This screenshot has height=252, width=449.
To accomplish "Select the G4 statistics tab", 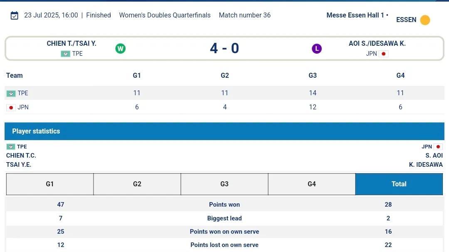I will (312, 184).
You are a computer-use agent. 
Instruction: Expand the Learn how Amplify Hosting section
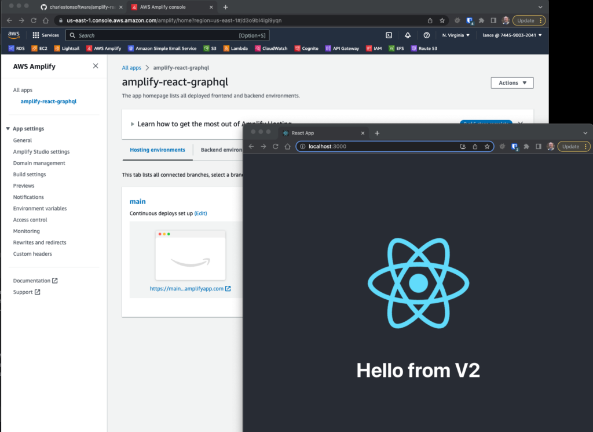(133, 124)
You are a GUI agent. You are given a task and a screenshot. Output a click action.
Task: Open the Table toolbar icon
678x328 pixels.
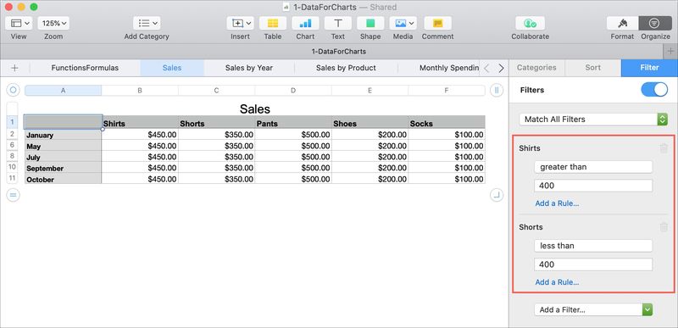click(x=272, y=24)
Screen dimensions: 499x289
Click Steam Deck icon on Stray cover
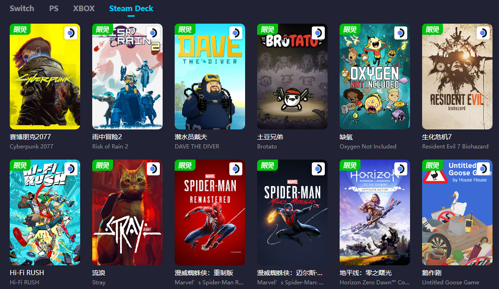pos(153,169)

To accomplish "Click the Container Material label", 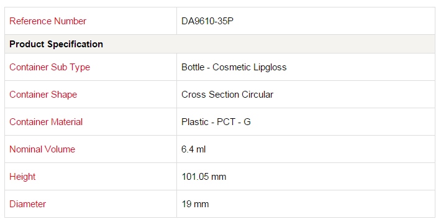I will (x=46, y=122).

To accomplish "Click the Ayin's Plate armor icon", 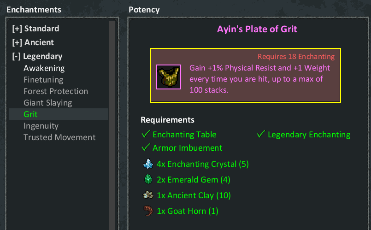I will pos(168,76).
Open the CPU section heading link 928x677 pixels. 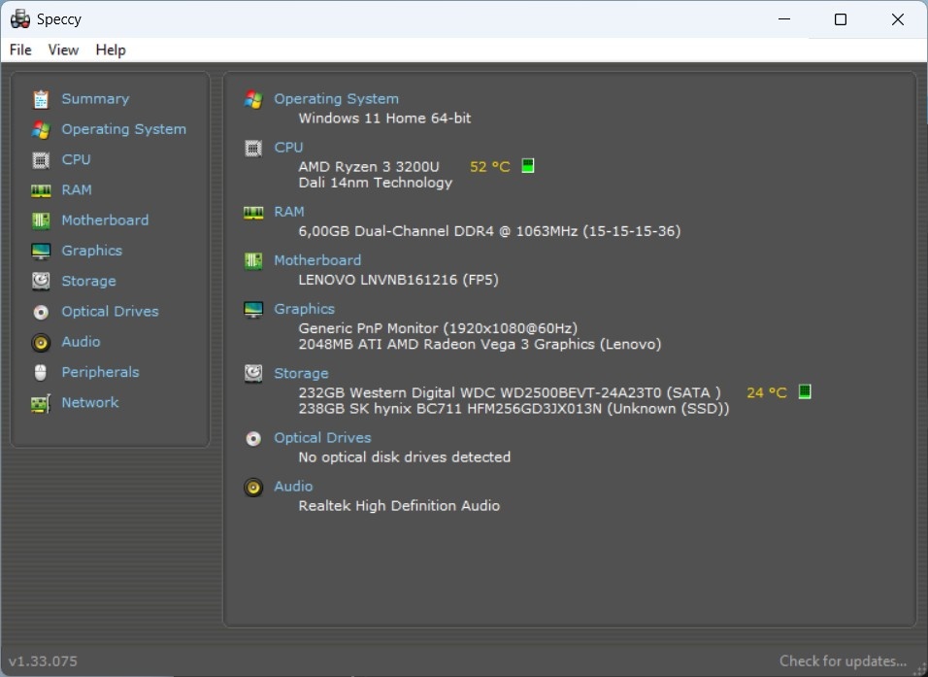288,147
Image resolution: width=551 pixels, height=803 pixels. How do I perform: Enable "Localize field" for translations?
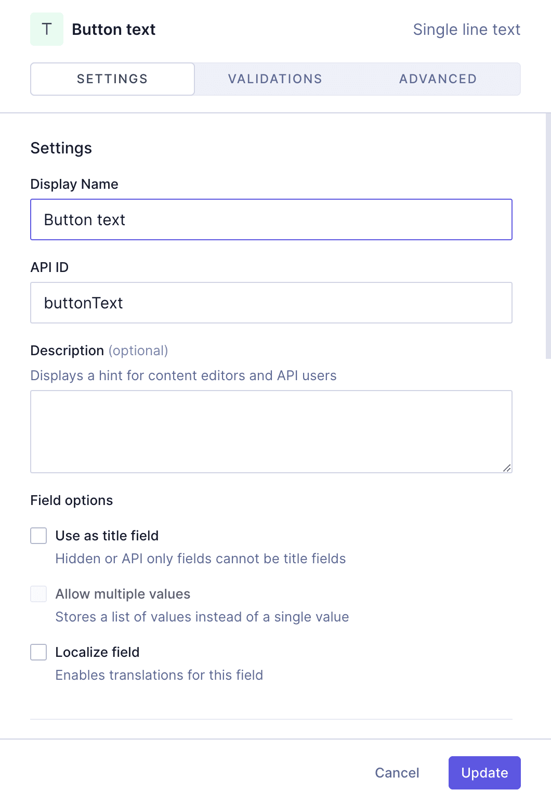pyautogui.click(x=38, y=652)
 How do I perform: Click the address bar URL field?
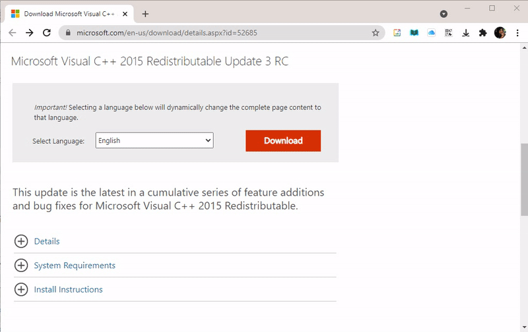pos(218,33)
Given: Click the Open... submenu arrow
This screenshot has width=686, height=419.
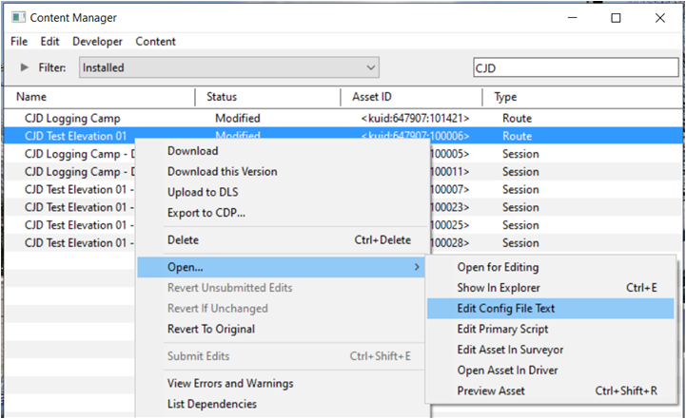Looking at the screenshot, I should pos(417,267).

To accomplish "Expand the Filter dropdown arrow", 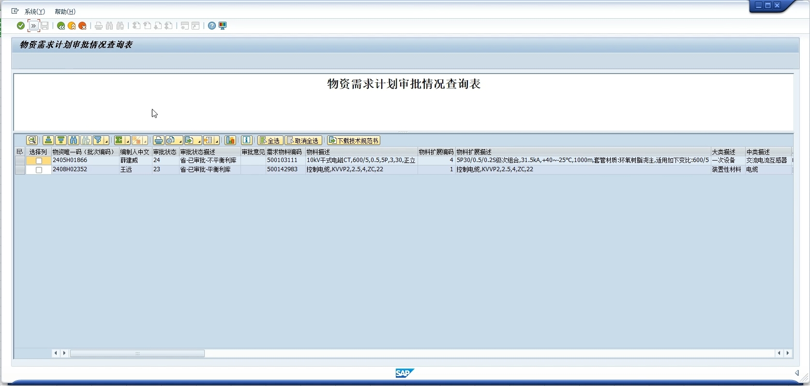I will click(x=106, y=142).
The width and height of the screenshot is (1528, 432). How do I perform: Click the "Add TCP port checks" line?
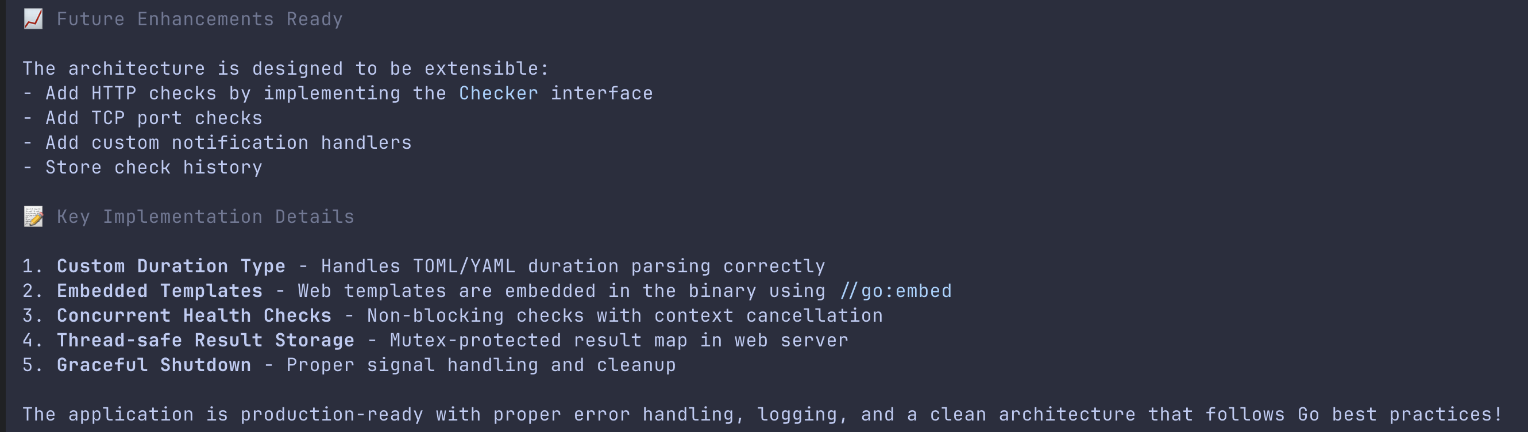coord(154,118)
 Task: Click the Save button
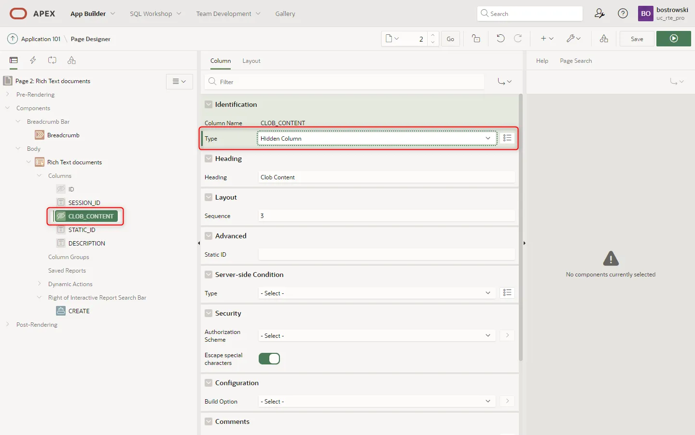click(637, 39)
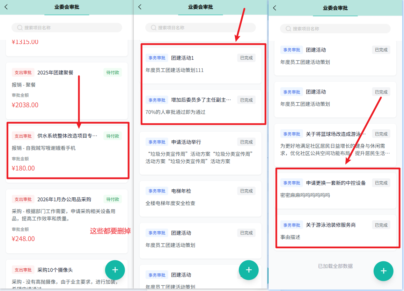Select the 2026年1月办公用品采购 entry

[66, 218]
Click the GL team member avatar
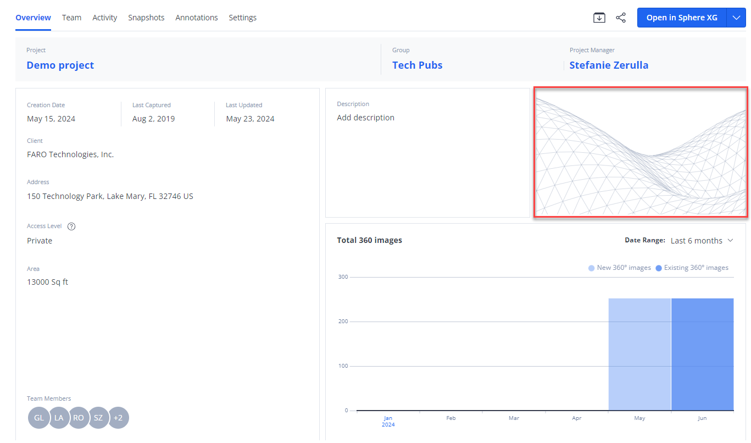The height and width of the screenshot is (443, 751). (39, 418)
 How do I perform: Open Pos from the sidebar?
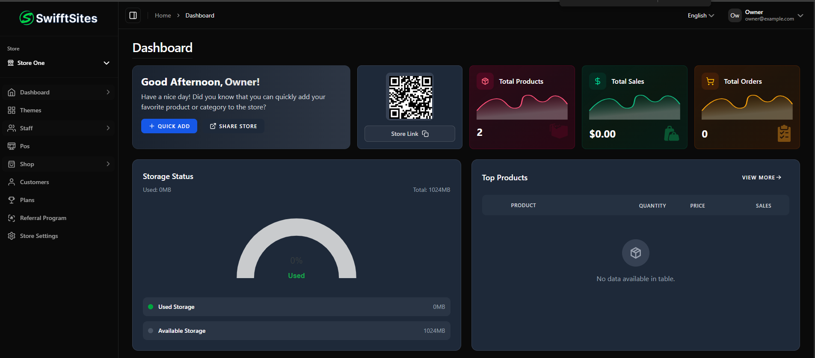coord(25,146)
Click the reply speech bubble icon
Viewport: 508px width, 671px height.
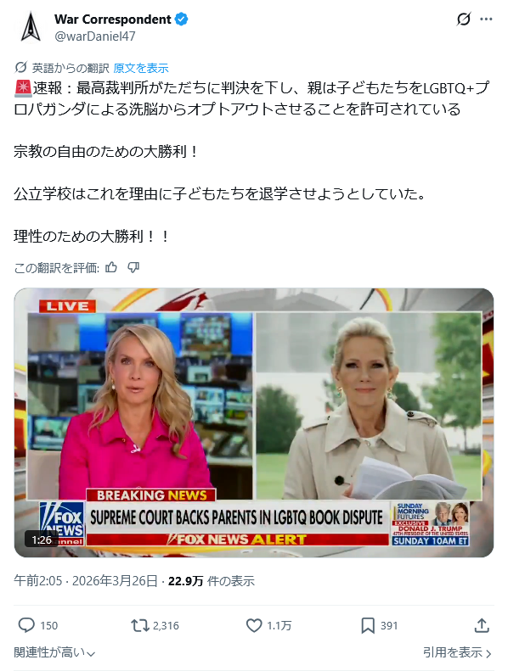point(26,626)
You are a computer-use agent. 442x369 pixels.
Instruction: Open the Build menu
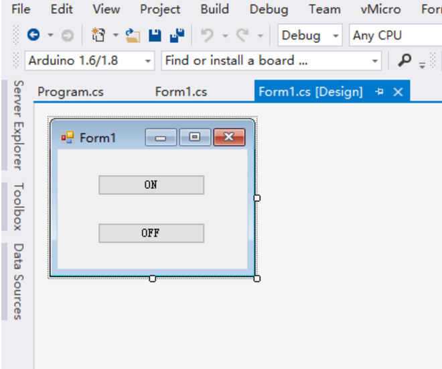(x=214, y=9)
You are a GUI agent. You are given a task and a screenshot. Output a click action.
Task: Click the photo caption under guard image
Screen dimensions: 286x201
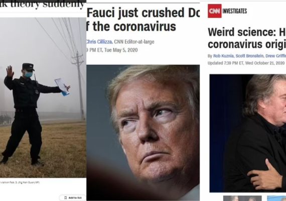pyautogui.click(x=20, y=182)
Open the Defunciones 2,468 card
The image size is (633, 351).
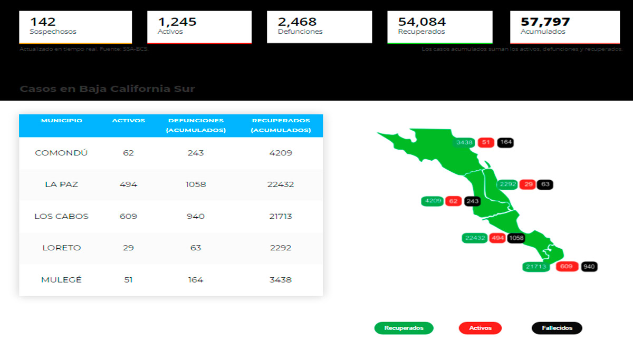click(x=319, y=26)
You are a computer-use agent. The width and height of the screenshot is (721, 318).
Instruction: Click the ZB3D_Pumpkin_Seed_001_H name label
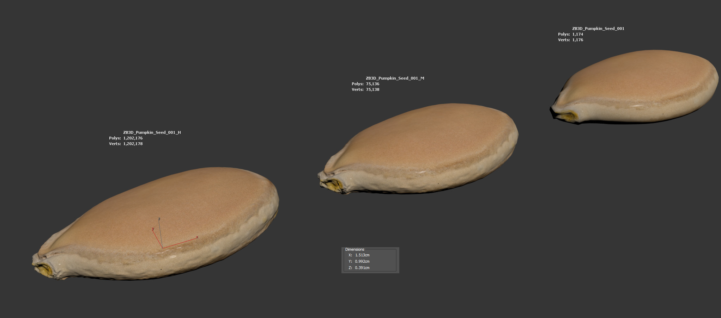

★ ★ ★ ★ ★ ★ ★

EXERCISE REQUIREMENTS: The copy you give must run from the line containing "You are a computer-use agent. The" through the last line of the records, exactly, with the pictures left out.

EXERCISE ANSWER:
You are a computer-use agent. The width and height of the screenshot is (721, 318).
Instruction: Click the ZB3D_Pumpkin_Seed_001_H name label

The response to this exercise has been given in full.